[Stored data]
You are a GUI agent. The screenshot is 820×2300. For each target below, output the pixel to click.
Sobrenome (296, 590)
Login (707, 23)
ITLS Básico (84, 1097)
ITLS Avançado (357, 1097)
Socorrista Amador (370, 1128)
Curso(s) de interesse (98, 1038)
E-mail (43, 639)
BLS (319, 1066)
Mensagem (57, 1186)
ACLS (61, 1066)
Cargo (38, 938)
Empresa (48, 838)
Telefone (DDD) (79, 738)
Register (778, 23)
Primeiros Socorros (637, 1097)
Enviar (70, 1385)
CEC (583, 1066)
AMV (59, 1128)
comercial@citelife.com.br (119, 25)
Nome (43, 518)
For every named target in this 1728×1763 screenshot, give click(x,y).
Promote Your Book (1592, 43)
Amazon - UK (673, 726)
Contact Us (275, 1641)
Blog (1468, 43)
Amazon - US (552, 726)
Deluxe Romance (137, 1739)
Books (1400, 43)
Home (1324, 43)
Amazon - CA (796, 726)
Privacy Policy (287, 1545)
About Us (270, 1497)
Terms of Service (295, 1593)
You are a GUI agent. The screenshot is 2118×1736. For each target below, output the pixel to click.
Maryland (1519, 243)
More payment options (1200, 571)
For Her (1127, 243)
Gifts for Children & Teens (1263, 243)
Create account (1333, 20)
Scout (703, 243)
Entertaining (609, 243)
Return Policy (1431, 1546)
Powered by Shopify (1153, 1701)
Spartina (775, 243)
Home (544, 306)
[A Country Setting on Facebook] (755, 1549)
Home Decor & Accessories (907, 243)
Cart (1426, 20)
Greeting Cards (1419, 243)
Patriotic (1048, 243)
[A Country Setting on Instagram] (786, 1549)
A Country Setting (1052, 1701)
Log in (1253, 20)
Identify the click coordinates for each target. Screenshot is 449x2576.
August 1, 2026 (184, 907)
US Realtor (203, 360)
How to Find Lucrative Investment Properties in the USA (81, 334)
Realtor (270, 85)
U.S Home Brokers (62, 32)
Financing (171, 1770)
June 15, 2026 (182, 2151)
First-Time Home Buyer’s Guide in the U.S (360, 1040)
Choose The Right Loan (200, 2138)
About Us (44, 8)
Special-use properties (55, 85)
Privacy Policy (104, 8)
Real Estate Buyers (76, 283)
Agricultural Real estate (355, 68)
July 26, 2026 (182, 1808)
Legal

#### [What you will do]
Go through the data above and count the lines that hold "each". Respond with the number and no other words.

#### [Written solution]
3